A whole new cast of candidates aims to take the baton from the current crop of reformers leading Douglas County schools. They’re calling their four-person slate Elevate Douglas County, and a lot is riding on whether they can carry the day in the upcoming school board election this fall — and restart momentum for change.

Public schools in fast-growing Douglas County have been on the leading edge of education reform for years — for better or for worse, depending on whom you ask. Successive iterations of reform-minded boards elected to lead the Douglas County School District since 2009 have implemented a host of far-reaching changes.
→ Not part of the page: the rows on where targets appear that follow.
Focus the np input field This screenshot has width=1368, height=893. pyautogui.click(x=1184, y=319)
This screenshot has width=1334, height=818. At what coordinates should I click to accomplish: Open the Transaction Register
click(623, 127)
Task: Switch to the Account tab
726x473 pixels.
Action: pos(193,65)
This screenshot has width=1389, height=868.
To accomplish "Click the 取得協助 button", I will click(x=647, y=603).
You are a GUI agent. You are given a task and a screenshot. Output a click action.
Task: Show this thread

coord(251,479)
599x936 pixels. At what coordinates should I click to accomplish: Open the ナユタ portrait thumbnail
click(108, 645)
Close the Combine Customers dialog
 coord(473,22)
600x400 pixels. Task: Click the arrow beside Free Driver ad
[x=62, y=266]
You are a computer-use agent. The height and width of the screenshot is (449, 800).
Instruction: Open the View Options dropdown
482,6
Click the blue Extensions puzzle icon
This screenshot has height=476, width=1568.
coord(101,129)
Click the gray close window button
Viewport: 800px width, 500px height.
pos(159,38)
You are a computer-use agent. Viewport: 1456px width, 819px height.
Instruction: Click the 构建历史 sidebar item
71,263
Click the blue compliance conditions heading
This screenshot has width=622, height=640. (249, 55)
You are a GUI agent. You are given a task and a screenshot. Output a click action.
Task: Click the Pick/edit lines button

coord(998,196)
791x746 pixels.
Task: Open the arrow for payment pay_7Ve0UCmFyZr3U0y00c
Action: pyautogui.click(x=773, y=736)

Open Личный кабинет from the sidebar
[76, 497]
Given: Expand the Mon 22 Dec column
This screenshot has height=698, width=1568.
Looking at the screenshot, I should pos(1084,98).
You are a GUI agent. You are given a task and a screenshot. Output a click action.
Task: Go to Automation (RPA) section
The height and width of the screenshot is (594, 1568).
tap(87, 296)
That includes effectively ending collective bargaining in 2012 with a local chapter of the American Federation of Teachers, which long represented DougCo district faculty and staff, and establishing a groundbreaking but controversial school-voucher program to help pay tuition at private schools of parents’ choosing. That program has been stalled by a court challenge.

The county’s decidedly Republican skew has fostered a fertile climate for such policies, which are crowd pleasers in GOP ranks. Yet, the changes also set off a tug-of-war, even among some Republicans, over just how far the reforms should go. Opponents — supported at times by the state’s largest teachers union, the Colorado Education Association, which wouldn’t mind bringing the county’s educators into its own fold — have pushed back.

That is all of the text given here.